● **Text**
========
A bashed-up Facebook thumb.

What Facebook should do next.

Balancing the right to speak and the need to control divisive content is a bigger issue for Facebook than the current data scandal, resolving it will require an ambitious approach.

Last week, a contrite, solemn Mark Zuckerberg faced the Senate Committee like a guilty schoolboy before a headmaster. The world smirked, because we all love to see the arrogant and mighty humbled. I found the human spectacle and the data privacy drama mildly entertaining and moderately enlightening but the indignation and investigation slightly misdirected, because data use (and abuse) is here to stay.
The Cambridge Analytica scandal has popularised concerns about collection and use of personal data. The responsible use of personal data is something that Facebook (and the ad-tech industry in general) needs to improve on urgently. A new EU regulation, called GDPR, will provide a useful test case for broad data privacy regulation, but we live in a data economy and it would be foolish to believe that any regulatory framework will ever comprehensibly protect individuals and communities.
The Facebook News Feed accounts for more than $30 billion, or approximately 75% of the site’s total annual advertising revenue. That revenue relies on user data that is collected to target, deliver, and analyse advertising investments. The Facebook business model (“Senator, We Run Ads.”) dictates the consideration Facebook has of personal data.
Nearly 20 years ago Scott McNealy (at the time CEO of Sun Microsystems) told Wired: “You have zero privacy anyway. Get over it.” In 2010, Mark Zuckerberg predicted that as social media grows, privacy will no longer be a “social norm.” If the 21st century really is the data century then it really can’t be the privacy century.
Unless there is a mass exodus from social media, the quantity and quality of data Facebook collects will grow. In 2017 Facebook passed the 2 billion monthly users milestone but, of course, it also owns Instagram (800 million monthly users) and WhatsApp (1.5 billion monthly users). Based on past actions it seems likely that, in the future, Facebook will acquire other platforms to protect and consolidate it’s position as an indispensable, data rich, tool for advertisers.

Mass influencers of belief and behaviour.
========
● **Recorded data**

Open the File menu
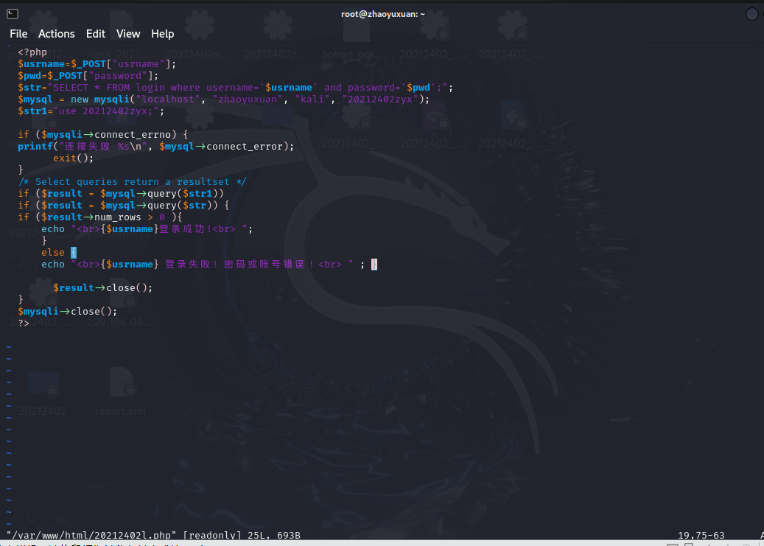This screenshot has width=764, height=546. pos(18,34)
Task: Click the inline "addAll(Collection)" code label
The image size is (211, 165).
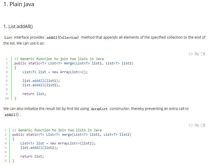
========
● **Task instructions**
A) Based on the Facebook text, say whether each statement agrees with it: (i) the News Feed brings in about three quarters of Facebook's annual advertising revenue; (ii) WhatsApp has 800 million monthly users; (iii) Scott McNealy made his remark about privacy to Wired. For each, answer yes or no and quote the deciding words.
B) Resume the text on Facebook's next steps from where it stops, writing the section that belongs under its final heading.

● **Answers by item**
A)
(i) Yes: "The Facebook News Feed accounts for more than $30 billion, or approximately 75% of the site’s total annual advertising revenue."
(ii) No: "Instagram (800 million monthly users) and WhatsApp (1.5 billion monthly users)"
(iii) Yes: "Nearly 20 years ago Scott McNealy (at the time CEO of Sun Microsystems) told Wired: “You have zero privacy anyway. Get over it.”"

B)
An advertiser is any entity that pays to display a message with the intent of informing and influencing. Most of the advertisers on Facebook are brands trying to sell something. Some however are organizations that have sociopolitical aims. The term ‘divisive material’ is used to describe some of the sociopolitical content that has been advertised and shared on Facebook. Zuckerberg has explicitly said that Facebook is responsible for the content on its platform, in doing so he implicitly assumes liability for the material it distributes. This is a much bigger issue than data privacy.
Facebook knows this, the following quote from Wikitribune reveals the official solution: “Nearly every time Zuckerberg was asked about Facebook becoming a platform of divisive material, he pointed to the promising possibilities of Artificial Intelligence (AI).” Currently Facebook employs human moderators to review flagged material. The future that Zuckerberg sees for AI is replacing those human moderators. Humans are more fallible, unreliable, slow and, in the long run, more expensive than efficient, compliant and unquestioning AI. But moderators who review flagged material are censors - whether they are human or AI - and censorship is dangerous for democracy and for progress. Whoever has the power to decide what billions of people see, or do not see, has enormous power and responsibility.

Ideas that are wrong and offensive.
Steven Pinker, Johnstone Professor of Psychology at Harvard University and author, says it well: “Everything we know about the world—the age of our civilization, species, planet, and universe; the stuff we’re made of; the laws that govern matter and energy; the workings of the body and brain—came as insults to the sacred dogma of the day.”
Consider, for example, Ignaz Semmelweis, the Hungarian physician and pioneer of antiseptic procedures. Today, the need for sterilization in medical procedures is not a divisive subject. In 1848 however, Semmelweis's observations conflicted with established scientific and medical opinions, his ideas were rejected and many of his colleagues were offended at his suggestion that they should wash their hands. Semmelweis died in 1865 in a mental institution, 139 years before the existence of Facebook. In an improbable parallel universe, where Facebook pre-dated Semmelweis and given the indignant reaction of the contemporary medical world, it is probable his ideas would have been considered divisive.
It wasn’t very long ago that gender was widely considered a binary subject, yet today, in liberal societies, there is a growing awareness and acceptance that gender is more complex than male or female. This change in mainstream consciousness and attitude is the result of sexual diversity being discussed in mainstream and social media. Abortion has been a divisive issue for centuries. The theory of evolution was, and in some circles still is, divisive. The list of divisive subjects is endless.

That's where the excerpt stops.